YOUR GOAL – Return the data below exactly, stopping after the line with "Как купить (450, 2360)".

AVAILABLE DATA –
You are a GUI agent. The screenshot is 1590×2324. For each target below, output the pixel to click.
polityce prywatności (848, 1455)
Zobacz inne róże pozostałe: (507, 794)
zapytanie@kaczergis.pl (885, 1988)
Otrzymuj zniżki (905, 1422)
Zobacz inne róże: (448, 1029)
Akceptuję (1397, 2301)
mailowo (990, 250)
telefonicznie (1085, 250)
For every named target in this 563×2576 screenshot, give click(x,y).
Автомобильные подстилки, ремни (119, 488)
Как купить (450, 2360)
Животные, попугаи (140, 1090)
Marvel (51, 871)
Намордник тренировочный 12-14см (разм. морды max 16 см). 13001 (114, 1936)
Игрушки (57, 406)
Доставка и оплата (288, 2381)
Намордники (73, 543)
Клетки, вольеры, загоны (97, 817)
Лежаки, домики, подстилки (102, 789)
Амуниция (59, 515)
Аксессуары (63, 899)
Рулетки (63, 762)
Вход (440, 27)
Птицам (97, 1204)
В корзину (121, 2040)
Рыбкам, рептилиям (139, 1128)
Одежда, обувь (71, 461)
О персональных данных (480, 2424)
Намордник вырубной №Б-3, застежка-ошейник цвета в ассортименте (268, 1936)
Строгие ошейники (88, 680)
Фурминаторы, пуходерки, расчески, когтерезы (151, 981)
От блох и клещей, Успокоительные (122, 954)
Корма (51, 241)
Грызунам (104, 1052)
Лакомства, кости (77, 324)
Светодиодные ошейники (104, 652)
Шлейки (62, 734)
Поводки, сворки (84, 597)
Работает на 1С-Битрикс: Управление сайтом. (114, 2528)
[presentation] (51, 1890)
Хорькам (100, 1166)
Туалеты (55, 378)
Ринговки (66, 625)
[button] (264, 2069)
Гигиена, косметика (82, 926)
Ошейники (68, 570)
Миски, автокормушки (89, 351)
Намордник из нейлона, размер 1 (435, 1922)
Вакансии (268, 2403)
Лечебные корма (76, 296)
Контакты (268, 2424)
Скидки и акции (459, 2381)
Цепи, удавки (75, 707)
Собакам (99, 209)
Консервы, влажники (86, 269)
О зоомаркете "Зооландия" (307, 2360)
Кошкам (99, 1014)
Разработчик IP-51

REPLY TO THE TASK –
You are a GUI agent. The screenshot is 1590×2324. For each target below, output the pixel to click.
polityce prywatności (848, 1455)
Zobacz inne róże pozostałe: (507, 794)
zapytanie@kaczergis.pl (885, 1988)
Otrzymuj zniżki (905, 1422)
Zobacz inne róże: (448, 1029)
Akceptuję (1397, 2301)
mailowo (990, 250)
telefonicznie (1085, 250)
For every named target in this 563×2576 screenshot, give click(x,y).
Автомобильные подстилки, ремни (119, 488)
Как купить (450, 2360)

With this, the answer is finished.